How To Find An Engine's Compression Ratio
November 16th, 2018
When building any engine, one of the most important factors to consider is compression ratio. The parts you choose for your build are designed to achieve a specific compression ratio but that is totally dependant on what you're doing.
Compression ratio is the maximum volume of the cylinder divided by the minimum volume of the cylinder. Another way to put it is the volume of the cylinder at BDC divided by the volume of the cylinder at TDC.
What makes compression ratio so important? It directly affects the power level and operating range of a given engine application. Generally speaking, the higher the compression ratio of the engine the higher the potential power output. Higher octane fuels are required for most high compression engines to achieve optimum power output.

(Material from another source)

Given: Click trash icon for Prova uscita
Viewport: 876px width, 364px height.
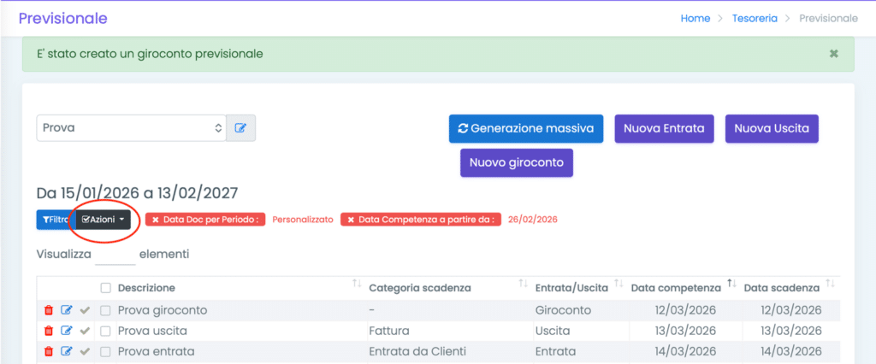Looking at the screenshot, I should pos(48,331).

Strictly speaking, static compression ratio measures volume only, not pressure. There are high compression low cylinder pressure engines that are designed primarily for fuel efficiency and not just outright power. There are five variables that affect compression ratio and changing any one of these factors will raise or lower it.
First is the swept volume of the cylinder. If you change the bore or stroke of a cylinder, you'll change the volume of that cylinder and therefore its compression ratio.
Second is combustion chamber size. Increasing it will lower the pressure ratio and decreasing it will raise the compression ratio assuming that no other changes have been made.
Third is head gasket volume which means the gasket's bore size and its thickness. You might not realize it but the variations in head gasket volume can increase or decrease compression ratio by over half of a point.
Fourth is the volume of a cylinder at TDC with no other components. In most engines, the piston stops just shy of being level with the deck of the engine block. This small volume of additional space lowers the static compression of the engine slightly.
And finally, fifth is piston volume. A dome-shaped piston takes away volume which increases static compression. A dish-shaped piston adds volume, therefore, decreasing compression.